EXERCISE DESCRIPTION ▸
Format the rows as a numbered list, starting at the first line and stopping after the line that contains "Action: point(400,787)". Skip any blank lines, and leave the pictures out of the answer.

Records contained in a dataset:
-- begin --

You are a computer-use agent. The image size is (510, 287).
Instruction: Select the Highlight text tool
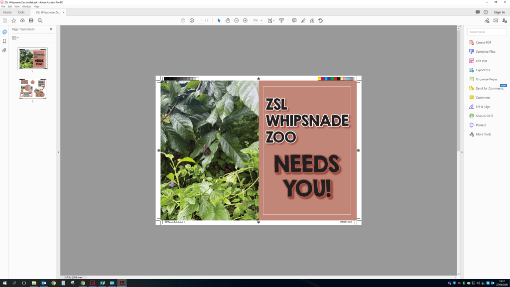pyautogui.click(x=303, y=20)
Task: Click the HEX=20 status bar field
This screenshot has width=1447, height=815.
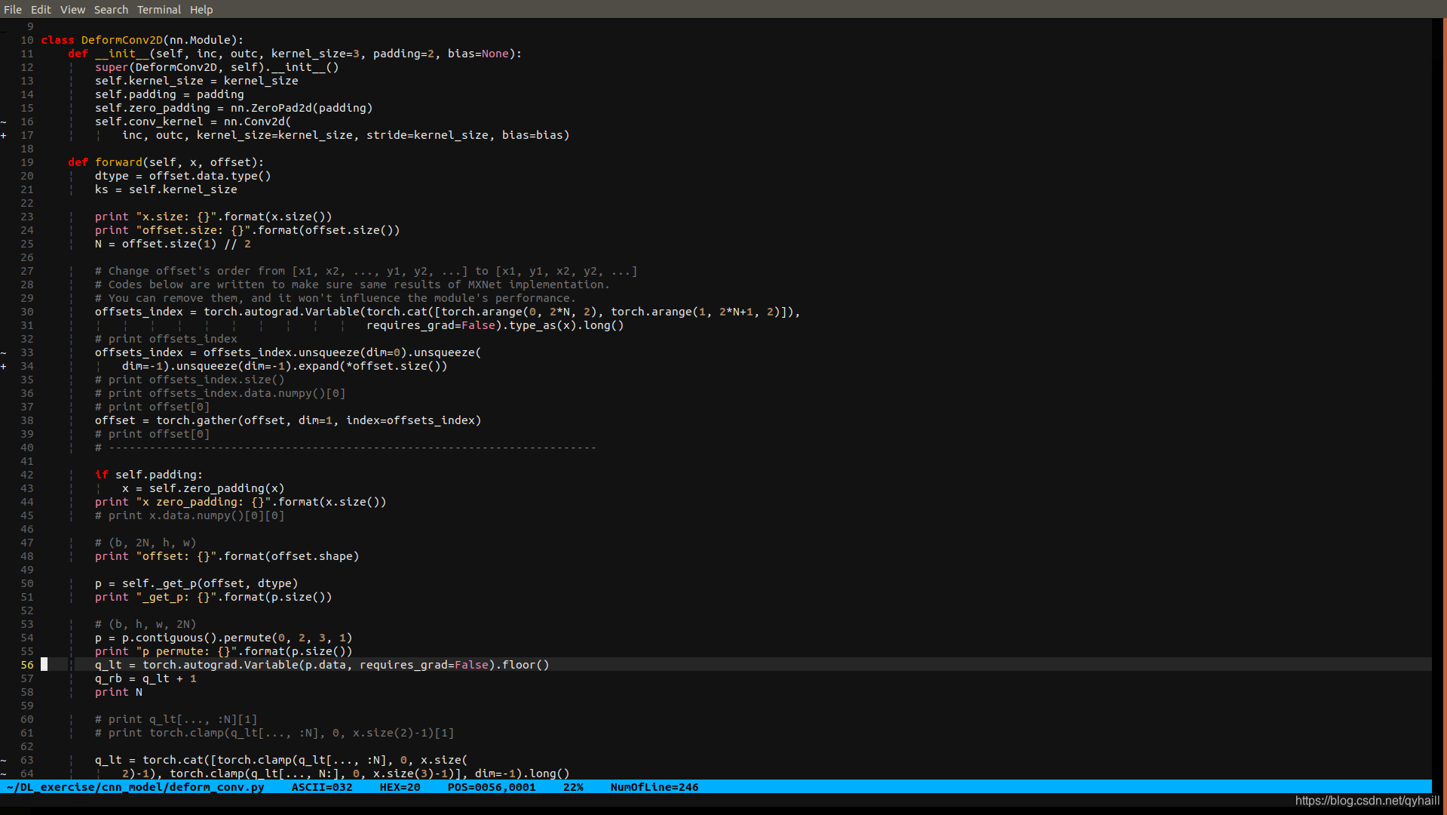Action: point(400,787)
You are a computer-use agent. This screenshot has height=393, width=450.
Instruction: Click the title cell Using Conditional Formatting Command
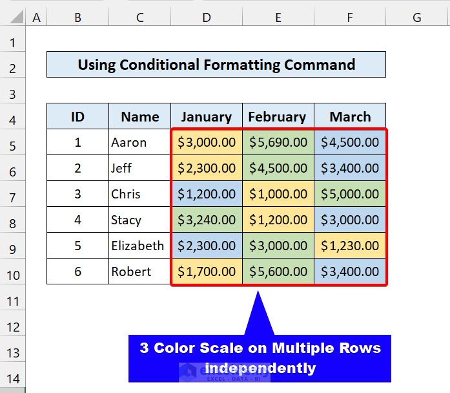pos(216,65)
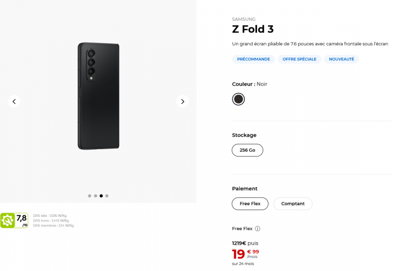The width and height of the screenshot is (413, 271).
Task: Open the Free Flex info icon
Action: pyautogui.click(x=258, y=229)
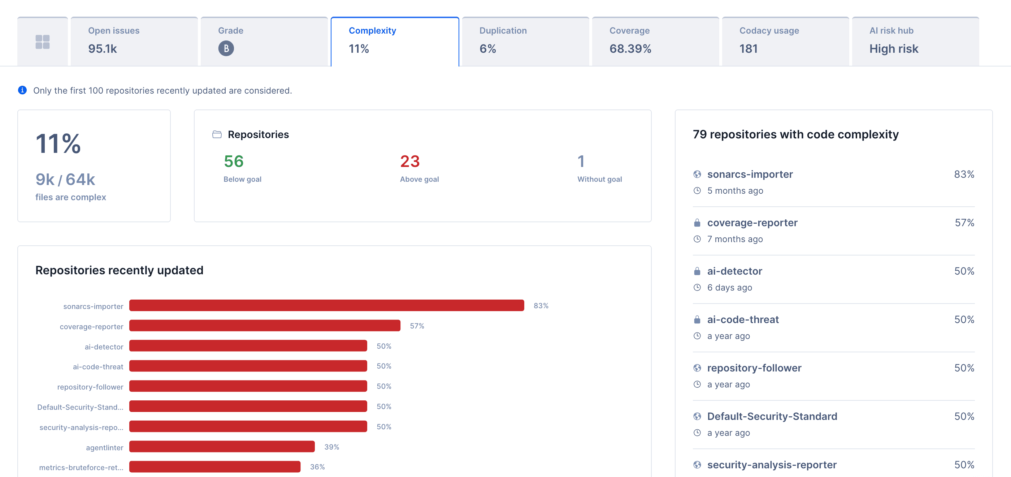
Task: Click the Repositories folder icon
Action: pos(217,134)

-- end --

SOLUTION ▸
1. You are a computer-use agent. The image size is (510, 287).
2. Instruction: Select the Highlight text tool
3. pyautogui.click(x=303, y=20)
4. Task: Click the HEX=20 status bar field
5. This screenshot has width=1447, height=815.
6. Action: point(400,787)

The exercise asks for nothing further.